Exercise description:
From the material below, list every line containing "agent".

Exercise material:

....

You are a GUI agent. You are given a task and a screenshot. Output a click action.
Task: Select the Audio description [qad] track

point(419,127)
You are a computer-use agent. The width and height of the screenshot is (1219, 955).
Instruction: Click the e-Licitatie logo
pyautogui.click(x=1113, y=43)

....

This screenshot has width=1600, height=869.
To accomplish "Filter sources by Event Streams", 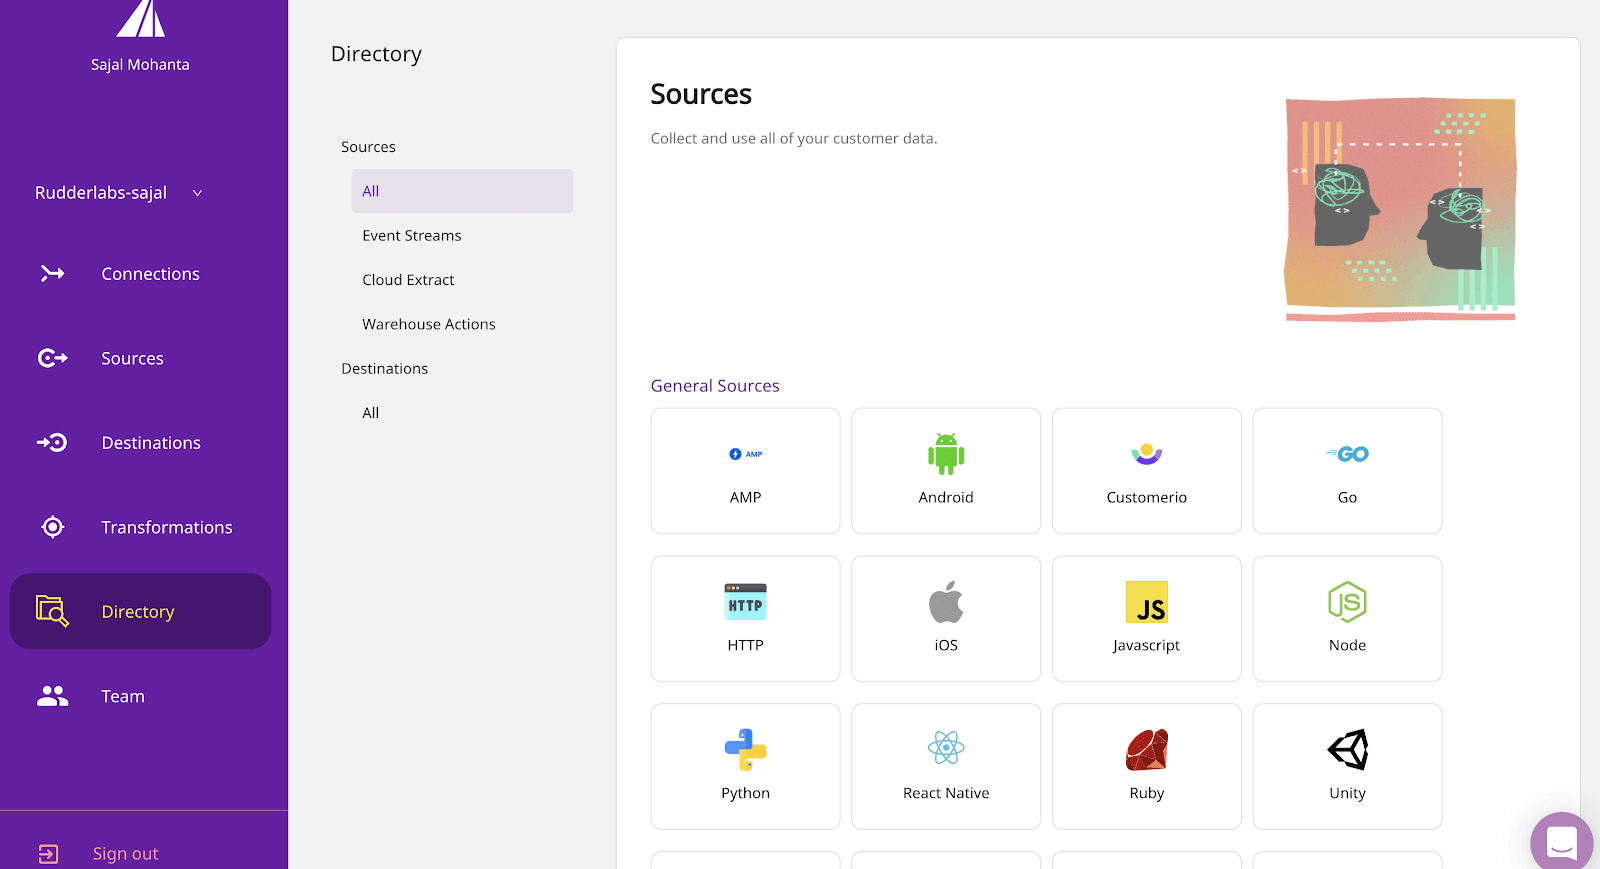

....

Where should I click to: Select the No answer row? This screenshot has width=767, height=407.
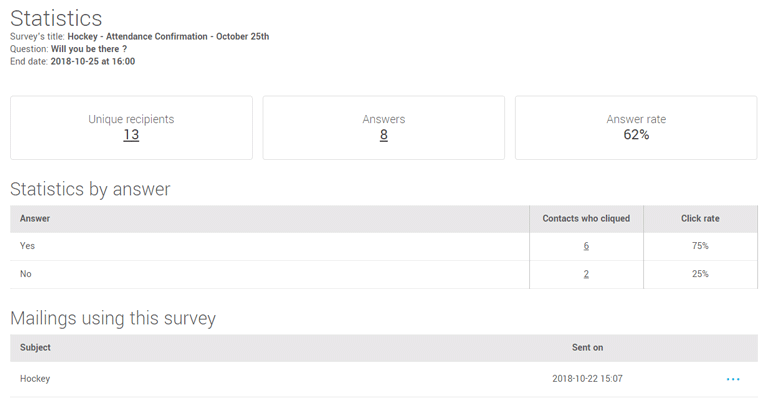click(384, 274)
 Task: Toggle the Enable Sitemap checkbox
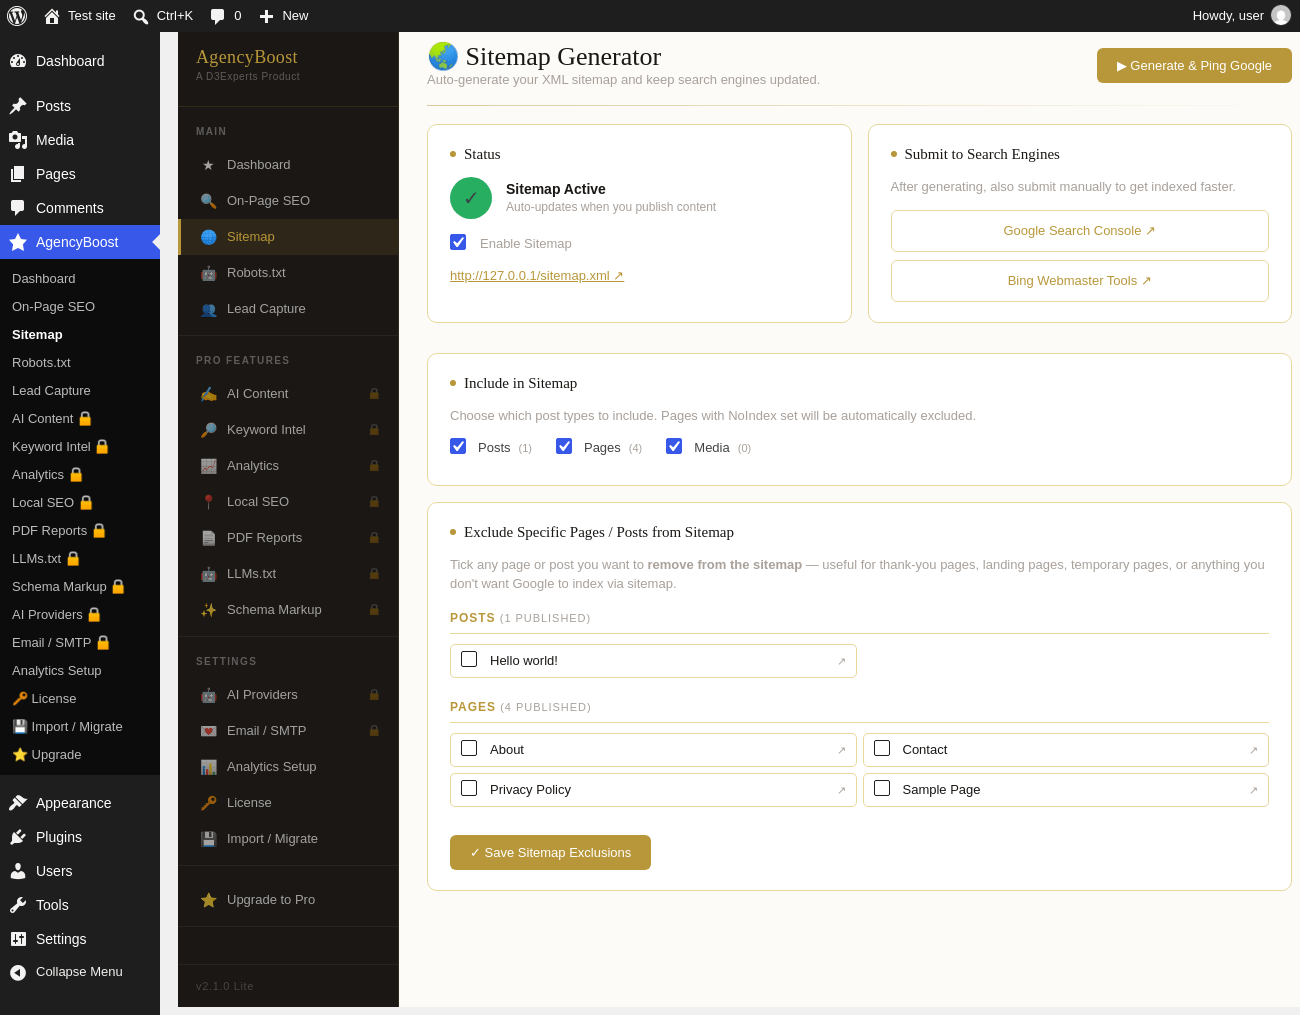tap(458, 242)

....

Exercise solution:
You are a GUI agent. You are given a task and a screenshot. Output a click action.
You are a computer-use agent. The width and height of the screenshot is (1219, 955).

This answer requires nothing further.